With these options set, fio will run the described workload and
vary the queue depth between 1 and iodepth= to find the best
performing spot that meets the criteria specified by the three
options.

A sample job file is also added to demonstrate how to use this.

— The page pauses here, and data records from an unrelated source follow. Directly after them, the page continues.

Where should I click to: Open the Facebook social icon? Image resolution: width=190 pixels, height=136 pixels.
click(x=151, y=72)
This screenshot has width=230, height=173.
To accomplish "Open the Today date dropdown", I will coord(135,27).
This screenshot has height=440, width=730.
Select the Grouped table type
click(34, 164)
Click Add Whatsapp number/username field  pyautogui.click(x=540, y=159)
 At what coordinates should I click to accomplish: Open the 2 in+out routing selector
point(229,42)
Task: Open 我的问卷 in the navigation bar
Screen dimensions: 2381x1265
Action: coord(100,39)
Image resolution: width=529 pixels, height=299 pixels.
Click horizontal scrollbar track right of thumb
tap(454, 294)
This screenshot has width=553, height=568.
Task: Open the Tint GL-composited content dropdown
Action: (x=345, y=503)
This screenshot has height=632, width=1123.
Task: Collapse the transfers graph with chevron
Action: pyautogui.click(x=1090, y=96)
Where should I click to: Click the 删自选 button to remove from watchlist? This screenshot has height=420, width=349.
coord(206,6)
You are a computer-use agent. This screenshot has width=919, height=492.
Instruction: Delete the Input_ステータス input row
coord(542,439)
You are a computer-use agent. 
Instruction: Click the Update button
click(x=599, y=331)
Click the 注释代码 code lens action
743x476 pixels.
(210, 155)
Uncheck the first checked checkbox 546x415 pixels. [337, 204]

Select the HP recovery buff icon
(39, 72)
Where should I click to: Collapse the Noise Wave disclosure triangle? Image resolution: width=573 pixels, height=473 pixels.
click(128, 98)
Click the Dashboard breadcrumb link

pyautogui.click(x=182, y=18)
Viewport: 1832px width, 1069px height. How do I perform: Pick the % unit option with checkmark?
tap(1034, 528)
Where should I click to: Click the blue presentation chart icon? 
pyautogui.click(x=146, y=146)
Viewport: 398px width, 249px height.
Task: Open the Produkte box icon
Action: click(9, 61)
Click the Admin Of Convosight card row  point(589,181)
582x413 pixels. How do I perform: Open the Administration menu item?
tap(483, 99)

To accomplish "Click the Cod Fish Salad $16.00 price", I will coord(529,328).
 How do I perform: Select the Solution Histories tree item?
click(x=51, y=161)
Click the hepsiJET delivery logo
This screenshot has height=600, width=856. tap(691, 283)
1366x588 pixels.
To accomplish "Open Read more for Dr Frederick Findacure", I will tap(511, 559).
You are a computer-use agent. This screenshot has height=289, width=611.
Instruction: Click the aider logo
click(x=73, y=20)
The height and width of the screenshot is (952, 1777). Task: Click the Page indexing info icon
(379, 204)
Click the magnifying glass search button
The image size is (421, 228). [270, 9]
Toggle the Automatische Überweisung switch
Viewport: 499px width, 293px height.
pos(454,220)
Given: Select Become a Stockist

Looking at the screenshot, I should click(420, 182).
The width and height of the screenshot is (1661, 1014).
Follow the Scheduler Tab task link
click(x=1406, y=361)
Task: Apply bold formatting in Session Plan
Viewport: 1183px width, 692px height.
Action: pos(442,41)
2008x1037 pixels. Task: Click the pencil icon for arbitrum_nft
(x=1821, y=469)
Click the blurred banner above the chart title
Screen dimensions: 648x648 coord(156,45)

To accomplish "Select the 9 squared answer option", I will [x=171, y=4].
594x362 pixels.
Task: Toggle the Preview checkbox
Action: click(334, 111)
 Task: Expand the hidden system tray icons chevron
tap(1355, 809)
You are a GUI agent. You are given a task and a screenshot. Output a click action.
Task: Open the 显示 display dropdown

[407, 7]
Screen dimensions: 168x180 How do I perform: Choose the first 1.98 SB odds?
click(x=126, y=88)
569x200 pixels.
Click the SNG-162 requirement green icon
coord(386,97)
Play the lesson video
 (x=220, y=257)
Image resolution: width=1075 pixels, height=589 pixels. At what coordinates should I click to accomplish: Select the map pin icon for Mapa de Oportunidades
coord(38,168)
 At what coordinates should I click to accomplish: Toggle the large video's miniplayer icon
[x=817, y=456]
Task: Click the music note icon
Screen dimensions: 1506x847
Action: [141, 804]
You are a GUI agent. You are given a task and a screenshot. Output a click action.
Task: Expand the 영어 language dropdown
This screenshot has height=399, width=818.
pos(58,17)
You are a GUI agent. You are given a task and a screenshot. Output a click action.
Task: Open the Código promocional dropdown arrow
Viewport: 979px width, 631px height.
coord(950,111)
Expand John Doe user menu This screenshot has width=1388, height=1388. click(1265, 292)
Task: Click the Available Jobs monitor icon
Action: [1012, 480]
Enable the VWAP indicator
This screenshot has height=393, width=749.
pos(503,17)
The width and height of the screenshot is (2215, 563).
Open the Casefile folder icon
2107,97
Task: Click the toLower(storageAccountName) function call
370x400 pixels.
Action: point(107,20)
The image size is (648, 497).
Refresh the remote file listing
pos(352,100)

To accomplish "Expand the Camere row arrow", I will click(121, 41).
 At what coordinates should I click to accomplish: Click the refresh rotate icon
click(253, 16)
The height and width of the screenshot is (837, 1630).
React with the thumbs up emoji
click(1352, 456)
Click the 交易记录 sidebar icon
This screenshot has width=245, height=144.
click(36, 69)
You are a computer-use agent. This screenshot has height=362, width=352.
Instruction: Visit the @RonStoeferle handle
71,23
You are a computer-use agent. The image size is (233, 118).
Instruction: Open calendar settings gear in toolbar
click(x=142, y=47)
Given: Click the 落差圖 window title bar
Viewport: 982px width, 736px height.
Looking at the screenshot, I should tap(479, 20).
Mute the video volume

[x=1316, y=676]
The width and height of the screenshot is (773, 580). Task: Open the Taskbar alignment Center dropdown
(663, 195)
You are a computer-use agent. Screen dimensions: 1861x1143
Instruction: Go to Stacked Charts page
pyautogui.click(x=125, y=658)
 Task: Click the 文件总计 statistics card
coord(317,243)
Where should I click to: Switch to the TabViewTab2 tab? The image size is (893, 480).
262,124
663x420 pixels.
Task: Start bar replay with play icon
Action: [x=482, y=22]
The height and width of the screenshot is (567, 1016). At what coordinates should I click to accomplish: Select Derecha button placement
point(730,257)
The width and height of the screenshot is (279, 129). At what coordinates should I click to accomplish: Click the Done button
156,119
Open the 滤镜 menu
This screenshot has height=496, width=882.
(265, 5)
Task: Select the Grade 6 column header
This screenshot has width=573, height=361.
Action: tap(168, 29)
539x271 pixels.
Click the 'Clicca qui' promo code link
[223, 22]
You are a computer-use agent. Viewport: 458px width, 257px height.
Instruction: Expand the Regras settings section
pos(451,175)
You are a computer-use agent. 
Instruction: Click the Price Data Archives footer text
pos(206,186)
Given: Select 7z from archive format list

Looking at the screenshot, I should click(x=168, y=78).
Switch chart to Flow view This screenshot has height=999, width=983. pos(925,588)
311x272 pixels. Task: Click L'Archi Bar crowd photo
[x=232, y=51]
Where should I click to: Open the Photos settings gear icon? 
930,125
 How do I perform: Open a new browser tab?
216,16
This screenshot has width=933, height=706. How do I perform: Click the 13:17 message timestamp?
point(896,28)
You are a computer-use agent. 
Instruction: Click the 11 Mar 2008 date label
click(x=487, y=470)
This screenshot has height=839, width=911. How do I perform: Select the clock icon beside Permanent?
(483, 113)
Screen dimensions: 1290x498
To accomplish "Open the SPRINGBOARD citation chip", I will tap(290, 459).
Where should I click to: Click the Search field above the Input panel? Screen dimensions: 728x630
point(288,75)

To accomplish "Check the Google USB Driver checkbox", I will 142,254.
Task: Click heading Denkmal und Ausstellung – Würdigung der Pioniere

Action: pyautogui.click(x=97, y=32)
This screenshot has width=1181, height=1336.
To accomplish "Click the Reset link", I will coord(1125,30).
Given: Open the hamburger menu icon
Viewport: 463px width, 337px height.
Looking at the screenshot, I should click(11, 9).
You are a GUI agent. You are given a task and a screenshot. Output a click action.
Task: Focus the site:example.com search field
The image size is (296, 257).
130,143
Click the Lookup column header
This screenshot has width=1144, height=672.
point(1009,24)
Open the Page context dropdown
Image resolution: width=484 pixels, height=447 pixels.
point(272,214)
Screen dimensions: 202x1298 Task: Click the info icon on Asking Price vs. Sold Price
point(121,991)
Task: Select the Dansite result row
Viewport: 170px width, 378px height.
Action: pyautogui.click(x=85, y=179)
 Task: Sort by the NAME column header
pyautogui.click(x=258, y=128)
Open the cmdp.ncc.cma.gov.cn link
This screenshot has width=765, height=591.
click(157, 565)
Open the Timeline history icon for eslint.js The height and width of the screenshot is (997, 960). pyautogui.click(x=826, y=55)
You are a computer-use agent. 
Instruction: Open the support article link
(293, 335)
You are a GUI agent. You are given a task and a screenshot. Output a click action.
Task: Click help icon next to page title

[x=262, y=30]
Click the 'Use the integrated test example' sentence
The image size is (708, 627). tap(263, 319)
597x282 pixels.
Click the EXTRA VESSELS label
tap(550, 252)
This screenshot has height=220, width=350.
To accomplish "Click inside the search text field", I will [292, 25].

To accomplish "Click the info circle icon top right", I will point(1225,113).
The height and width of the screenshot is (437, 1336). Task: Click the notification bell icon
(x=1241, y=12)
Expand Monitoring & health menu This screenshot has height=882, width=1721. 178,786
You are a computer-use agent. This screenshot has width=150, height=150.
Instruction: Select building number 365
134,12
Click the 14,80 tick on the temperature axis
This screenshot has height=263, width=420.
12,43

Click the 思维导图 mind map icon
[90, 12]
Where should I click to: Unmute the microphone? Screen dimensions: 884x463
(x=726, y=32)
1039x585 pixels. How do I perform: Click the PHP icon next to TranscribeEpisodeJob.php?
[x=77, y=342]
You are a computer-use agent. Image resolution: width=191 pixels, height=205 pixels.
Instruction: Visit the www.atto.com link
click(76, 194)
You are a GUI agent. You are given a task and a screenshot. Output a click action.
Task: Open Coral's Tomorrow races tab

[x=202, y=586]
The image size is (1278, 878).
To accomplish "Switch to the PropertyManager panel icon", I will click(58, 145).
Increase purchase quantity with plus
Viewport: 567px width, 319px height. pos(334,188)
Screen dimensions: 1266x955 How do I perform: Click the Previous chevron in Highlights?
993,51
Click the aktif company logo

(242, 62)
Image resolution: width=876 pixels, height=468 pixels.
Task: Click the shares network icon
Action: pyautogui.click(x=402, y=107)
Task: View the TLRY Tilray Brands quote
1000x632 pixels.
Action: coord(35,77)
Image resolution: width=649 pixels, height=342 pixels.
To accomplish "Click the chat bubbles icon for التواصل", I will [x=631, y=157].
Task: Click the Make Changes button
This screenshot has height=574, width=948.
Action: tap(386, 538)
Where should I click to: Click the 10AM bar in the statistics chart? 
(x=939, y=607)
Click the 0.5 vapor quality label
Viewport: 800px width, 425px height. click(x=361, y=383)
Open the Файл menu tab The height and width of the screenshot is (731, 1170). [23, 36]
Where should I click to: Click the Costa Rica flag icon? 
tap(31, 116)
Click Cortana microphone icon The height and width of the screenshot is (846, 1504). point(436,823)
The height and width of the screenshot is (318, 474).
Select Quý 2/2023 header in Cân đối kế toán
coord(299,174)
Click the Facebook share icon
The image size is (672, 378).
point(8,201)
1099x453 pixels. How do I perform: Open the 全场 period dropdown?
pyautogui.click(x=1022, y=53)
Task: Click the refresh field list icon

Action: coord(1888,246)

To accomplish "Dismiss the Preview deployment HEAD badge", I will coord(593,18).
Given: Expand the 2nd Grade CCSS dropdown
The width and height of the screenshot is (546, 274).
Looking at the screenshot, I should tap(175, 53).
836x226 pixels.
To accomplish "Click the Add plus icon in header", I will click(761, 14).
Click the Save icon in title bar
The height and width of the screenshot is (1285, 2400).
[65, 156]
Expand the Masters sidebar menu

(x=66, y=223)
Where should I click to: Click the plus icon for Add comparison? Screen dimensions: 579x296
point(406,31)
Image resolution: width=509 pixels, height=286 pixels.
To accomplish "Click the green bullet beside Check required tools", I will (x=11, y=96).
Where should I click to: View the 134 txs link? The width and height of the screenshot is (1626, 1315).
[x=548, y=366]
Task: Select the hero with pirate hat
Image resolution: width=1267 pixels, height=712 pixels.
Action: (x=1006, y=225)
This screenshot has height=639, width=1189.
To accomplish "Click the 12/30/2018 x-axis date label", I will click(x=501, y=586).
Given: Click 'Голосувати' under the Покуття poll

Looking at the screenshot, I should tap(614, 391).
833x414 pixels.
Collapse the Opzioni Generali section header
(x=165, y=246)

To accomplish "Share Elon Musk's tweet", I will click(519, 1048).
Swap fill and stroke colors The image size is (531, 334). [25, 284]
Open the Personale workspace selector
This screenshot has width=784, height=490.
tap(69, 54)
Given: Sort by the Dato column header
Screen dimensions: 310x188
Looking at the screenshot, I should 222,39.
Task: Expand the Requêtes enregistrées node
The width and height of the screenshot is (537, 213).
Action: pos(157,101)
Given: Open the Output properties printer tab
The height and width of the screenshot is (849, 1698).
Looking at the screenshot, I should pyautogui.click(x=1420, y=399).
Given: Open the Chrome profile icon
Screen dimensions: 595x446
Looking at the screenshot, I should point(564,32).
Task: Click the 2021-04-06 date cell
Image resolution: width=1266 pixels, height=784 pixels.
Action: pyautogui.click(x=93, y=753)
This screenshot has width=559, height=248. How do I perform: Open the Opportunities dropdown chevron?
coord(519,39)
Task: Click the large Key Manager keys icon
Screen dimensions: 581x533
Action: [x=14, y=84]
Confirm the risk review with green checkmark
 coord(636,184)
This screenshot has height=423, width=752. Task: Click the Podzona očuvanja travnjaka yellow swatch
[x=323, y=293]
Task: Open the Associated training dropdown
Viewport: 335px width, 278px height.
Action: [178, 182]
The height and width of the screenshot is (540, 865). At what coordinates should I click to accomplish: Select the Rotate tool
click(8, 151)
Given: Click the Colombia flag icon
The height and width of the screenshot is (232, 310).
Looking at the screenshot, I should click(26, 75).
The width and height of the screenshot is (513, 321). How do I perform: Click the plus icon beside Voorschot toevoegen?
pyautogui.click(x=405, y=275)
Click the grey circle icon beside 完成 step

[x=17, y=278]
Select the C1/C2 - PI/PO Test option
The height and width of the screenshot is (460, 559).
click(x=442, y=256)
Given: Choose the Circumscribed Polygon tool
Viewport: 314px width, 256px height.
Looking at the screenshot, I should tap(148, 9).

Signed-off-by: Jens Axboe <axboe@kernel.dk>
diff --git a/cconv.c b/cconv.c
index 82383b2..dd61d10 100644
--- a/cconv.c
+++ b/cconv.c
@@ -199,6 +199,9 @@
 	o->flow_watermark = __le32_to_cpu(top->flow_watermark);
 	o->flow_sleep = le32_to_cpu(top->flow_sleep);
 	o->sync_file_range = le32_to_cpu(top->sync_file_range);
+	o->latency_target = le64_to_cpu(top->latency_target);
+	o->latency_window = le64_to_cpu(top->latency_window);
+	o->latency_percentile.u.f = fio_uint64_to_double(le64_to_cpu(top->latency_percentile.u.i));
 	o->compress_percentage = le32_to_cpu(top->compress_percentage);
 	o->compress_chunk = le32_to_cpu(top->compress_chunk);
 
@@ -348,6 +351,9 @@
 	top->flow_watermark = __cpu_to_le32(o->flow_watermark);
 	top->flow_sleep = cpu_to_le32(o->flow_sleep);
 	top->sync_file_range = cpu_to_le32(o->sync_file_range);
+	top->latency_target = __cpu_to_le64(o->latency_target);
+	top->latency_window = __cpu_to_le64(o->latency_window);
+	top->latency_percentile.u.i = __cpu_to_le64(fio_double_to_uint64(o->latency_percentile.u.f));
 	top->compress_percentage = cpu_to_le32(o->compress_percentage);
 	top->compress_chunk = cpu_to_le32(o->compress_chunk);